B. The definition of "Bank Credit Agreement" in Exhibit
I shall be amended to provide in its entirety as follows:
"Bank Credit Agreement" means the Credit Agreement dated as
of November 17, 1994, as amended and restated as of December 29,
1995 and as further amended and restated as of September 6, 1996
and as of June 27, 1997, among Furniture Brands International,
Inc. (f/k/a Interco), Broyhill, Lane, Thomasville, the banks
named therein and Bankers Trust Company, as agent."
2. Consent to Amendment of Bank Credit Agreement.
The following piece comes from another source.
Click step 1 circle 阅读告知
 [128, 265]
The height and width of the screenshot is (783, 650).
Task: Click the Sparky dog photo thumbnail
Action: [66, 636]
Pursuant to the first sentence of the section of Exhibit I to the
Agreement captioned "Other Terms", and for the purpose of giving
effect to certain terms defined in the Bank Credit Agreement (as
amended and restated as set forth above) which are referenced in
the Agreement, the Agent hereby consents to the amendment and
restatement of the Bank Credit Agreement as of June 27, 1997.
3. Execution in Counterparts, Etc. This Amendment may
be executed in any number of counterparts, each of which when so
executed shall be deemed to be an original and all of which when
taken together shall constitute one and the same amendment. The
delivery of a signed signature page to this Amendment by telecopy
transmission shall constitute due execution and delivery of this
Amendment for all purposes.
4. Agreement in Full Force and Effect. Except as
amended by this Amendment, all of the provisions of the Agreement
and all of the provisions of all other documentation required to
be delivered with respect thereto shall remain in full force and
effect from and after the date hereof.
5. Amendment of Originator Purchase Agreement.
Pursuant to paragraph (n) of Exhibit IV to the Agreement, the
Agent hereby consents to the amendment, as of the date hereof, of
the Originator Purchase Agreement, in the form previously
delivered to the Agent.
6. References to Agreement. From and after the date
hereof, (a) all references in the Agreement to "this Agreement",
"hereof", "herein", or similar terms and (b) all references to
the Agreement in each agreement, instrument and other document
executed or delivered in connection with the Agreement, shall
mean and refer to the Agreement, as amended by this Amendment.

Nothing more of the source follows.